Plant Systems Biology. Rebecca Dewhirst, a postdoc at LBNL, studies leaf water potential of poplar trees in response to an experimental drought. [Courtesy LBNL]

The Genomic Science Program (GSP) recognizes that gene function determination has not kept pace with omics data acquisition and that this incongruence represents an ascending challenge for the research community. GSP therefore seeks to support research into more efficient, higher-throughput, multidisciplinary methods for generating experimental evidence of gene function. This effort will involve integrating plant physiological experimentation with high-throughput phenotyping and novel computational approaches. Supported research will leverage the unique infrastructure offered by BER’s user facilities (JGI and EMSL), as well as DOE’s light and neutron sources, and research goals will tightly align with those of the computational biology portfolio. GSP strives to achieve a better understanding of whole living systems by elucidating the properties of individual components within their molecular, cellular, and organismal contexts, thereby gaining the ability to predict bioenergy feedstock behavior under fluctuating and sometimes extreme conditions. A fuller picture of the role played by an organism’s genetic background should allow researchers to accurately predict phenotype from genotype and enable more rapid scientific advancement.
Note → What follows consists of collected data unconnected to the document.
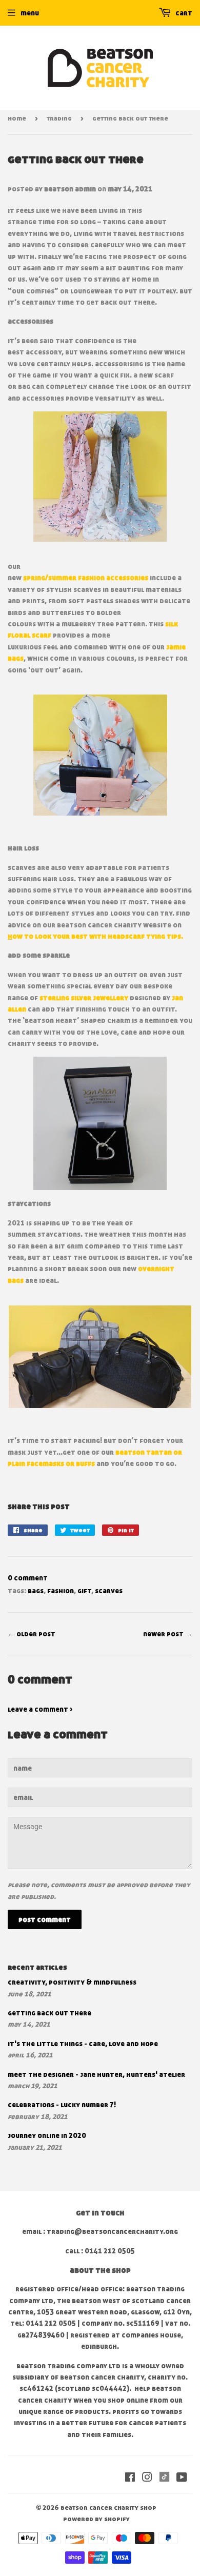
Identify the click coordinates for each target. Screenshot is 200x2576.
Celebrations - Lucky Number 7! (62, 2104)
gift (84, 1590)
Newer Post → (167, 1633)
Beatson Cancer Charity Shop (108, 2507)
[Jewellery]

In this context, current objectives for GSP plant genomics research are to:

  • Discover and functionally characterize key plant genes and alleles that influence yield and quality traits and/or confer adaptability or resilience to a range of environmental conditions and change in biomass crops (e.g., switchgrass, energy sorghum, poplar, and Miscanthus spp.) and nonfood oilseed crops (e.g., Camelina spp. and pennycress).
  • Develop innovative approaches for understanding the distinct functions of genes, proteins, and metabolites of the multiple cell types found within plant organs.
  • Comprehensively investigate genetic and epigenetic regulatory mechanisms and develop methods to discern regulatory differences among gene family members.
  • Develop comparative approaches to enhance knowledge of the structure, function, and organization of plant genomes and to identify reduced sets of candidate genes for detailed functional characterization across related species.
  • Determine high-resolution molecular structures of proteins/enzymes and assemblies to identify and prioritize structural features affecting their function and specificity and integrate these structures with computational modeling to identify and prioritize structural features affecting their function and specificity.
  • Dissect complex phenotypes (e.g., yield as well as water and nutrient use) into genetic components and use natural variants, mutants, gene editing, and transgenes to characterize and validate gene function to understand impact on phenotype.
  • Develop and validate methods to map quantitative associations within clades using synteny, homology, cross-species co-expression networks, and other such analyses.
  • Examine the complex interactions between bioenergy feedstock plants and their environment, as well as the influence of these interactions on plant growth and development, expression of bioenergy-relevant traits, and adaptation to changing environments.
  • Develop new and fundamental knowledge of biomass deconstruction processes to convert a broader range of biomass types into a range of precursors that are readily convertible into biofuels and bioproducts.
  • Increase degradability and expand usability of biomass components (e.g., hemicellulose and lignin monomers).